__What the exercise asks__
Can you output the part of the Plotinus passage below, word for word, starting at "To counter the" and ending at "history of thought!"?

__Source extract__

* Begin *

To counter the first problem, Plotinus argues that Plato cannot mean that the Demiurge actually reasons or deliberates because such a representation of rationality in any form of creation is a defect, not an achievement. Reason is necessary to work things out after the fact; understanding grasps reality all at once without the need to work things out. In other words, divine understanding of plants, animals and even the elements does not depend on, or even embody, discursive rationality (dianoia, logismos, etc.). The creative principles in things or logoi are rational only after the fact.25 Understanding (noēsis) is prior to rationality. In other words, at this point in history, human rationality stops being the dominant paradigm for understanding human relations with other animals and plants. This is an immensely important moment in the history of thought!

* End *

Items listed in a dataset:
* Begin *

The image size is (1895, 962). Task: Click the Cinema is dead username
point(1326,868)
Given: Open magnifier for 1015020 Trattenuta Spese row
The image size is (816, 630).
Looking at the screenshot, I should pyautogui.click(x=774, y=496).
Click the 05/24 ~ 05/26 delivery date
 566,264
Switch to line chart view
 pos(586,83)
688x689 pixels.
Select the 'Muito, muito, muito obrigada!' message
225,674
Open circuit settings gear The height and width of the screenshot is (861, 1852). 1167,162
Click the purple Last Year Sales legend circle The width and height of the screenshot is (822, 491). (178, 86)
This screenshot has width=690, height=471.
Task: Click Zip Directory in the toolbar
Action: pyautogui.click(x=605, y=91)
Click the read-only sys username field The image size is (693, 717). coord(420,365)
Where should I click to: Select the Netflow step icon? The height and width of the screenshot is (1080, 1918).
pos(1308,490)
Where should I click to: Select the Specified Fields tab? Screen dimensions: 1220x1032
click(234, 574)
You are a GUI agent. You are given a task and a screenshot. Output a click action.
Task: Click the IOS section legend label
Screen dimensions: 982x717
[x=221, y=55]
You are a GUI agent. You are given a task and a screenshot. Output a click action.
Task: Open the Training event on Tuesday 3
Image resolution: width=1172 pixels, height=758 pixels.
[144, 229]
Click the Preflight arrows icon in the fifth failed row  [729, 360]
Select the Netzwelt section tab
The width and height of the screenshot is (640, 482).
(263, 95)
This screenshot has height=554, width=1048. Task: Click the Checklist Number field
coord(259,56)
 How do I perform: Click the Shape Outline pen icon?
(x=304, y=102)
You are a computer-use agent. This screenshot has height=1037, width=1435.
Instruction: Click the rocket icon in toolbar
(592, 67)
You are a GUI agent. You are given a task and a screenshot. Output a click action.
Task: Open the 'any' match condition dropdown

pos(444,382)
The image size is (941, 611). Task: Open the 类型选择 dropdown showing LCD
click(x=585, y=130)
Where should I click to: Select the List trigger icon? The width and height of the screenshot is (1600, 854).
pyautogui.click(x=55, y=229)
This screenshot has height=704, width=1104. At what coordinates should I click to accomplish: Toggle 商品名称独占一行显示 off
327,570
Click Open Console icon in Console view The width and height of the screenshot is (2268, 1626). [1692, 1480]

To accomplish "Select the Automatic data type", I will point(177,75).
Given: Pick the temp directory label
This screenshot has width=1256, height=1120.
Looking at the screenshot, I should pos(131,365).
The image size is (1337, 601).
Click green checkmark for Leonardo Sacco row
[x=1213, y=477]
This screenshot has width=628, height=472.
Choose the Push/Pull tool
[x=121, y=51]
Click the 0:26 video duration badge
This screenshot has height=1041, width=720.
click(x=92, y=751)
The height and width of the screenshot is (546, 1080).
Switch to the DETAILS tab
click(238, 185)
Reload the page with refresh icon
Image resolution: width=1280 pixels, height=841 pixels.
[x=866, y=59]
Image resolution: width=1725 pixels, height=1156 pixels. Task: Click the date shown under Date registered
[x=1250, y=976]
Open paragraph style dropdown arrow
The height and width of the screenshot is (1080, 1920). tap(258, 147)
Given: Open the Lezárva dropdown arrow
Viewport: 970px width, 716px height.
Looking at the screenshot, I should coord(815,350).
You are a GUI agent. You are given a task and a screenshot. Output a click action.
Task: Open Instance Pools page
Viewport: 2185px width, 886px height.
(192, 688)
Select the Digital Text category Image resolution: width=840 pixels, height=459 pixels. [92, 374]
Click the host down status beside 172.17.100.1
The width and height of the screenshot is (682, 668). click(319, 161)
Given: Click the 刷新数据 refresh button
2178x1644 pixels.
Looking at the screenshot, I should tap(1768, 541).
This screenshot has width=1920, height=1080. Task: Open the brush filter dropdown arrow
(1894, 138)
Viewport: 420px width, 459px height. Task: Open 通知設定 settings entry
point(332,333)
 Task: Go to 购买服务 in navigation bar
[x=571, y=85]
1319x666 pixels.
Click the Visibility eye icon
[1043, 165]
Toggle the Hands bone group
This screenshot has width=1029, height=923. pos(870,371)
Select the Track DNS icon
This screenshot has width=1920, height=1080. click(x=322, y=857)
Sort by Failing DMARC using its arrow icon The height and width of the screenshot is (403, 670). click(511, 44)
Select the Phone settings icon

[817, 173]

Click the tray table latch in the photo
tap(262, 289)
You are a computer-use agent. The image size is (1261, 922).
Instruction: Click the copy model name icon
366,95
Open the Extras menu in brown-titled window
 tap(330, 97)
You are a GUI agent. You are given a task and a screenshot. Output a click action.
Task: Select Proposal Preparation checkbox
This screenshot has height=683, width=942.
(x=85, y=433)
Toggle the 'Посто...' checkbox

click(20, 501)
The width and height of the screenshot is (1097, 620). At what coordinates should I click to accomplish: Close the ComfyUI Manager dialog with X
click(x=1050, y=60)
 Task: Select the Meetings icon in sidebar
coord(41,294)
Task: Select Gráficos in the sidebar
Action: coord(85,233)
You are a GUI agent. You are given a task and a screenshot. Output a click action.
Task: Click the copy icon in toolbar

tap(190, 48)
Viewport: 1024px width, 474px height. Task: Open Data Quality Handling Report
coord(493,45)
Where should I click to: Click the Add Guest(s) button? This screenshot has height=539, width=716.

* End *

__Complete response__
To counter the first problem, Plotinus argues that Plato cannot mean that the Demiurge actually reasons or deliberates because such a representation of rationality in any form of creation is a defect, not an achievement. Reason is necessary to work things out after the fact; understanding grasps reality all at once without the need to work things out. In other words, divine understanding of plants, animals and even the elements does not depend on, or even embody, discursive rationality (dianoia, logismos, etc.). The creative principles in things or logoi are rational only after the fact.25 Understanding (noēsis) is prior to rationality. In other words, at this point in history, human rationality stops being the dominant paradigm for understanding human relations with other animals and plants. This is an immensely important moment in the history of thought!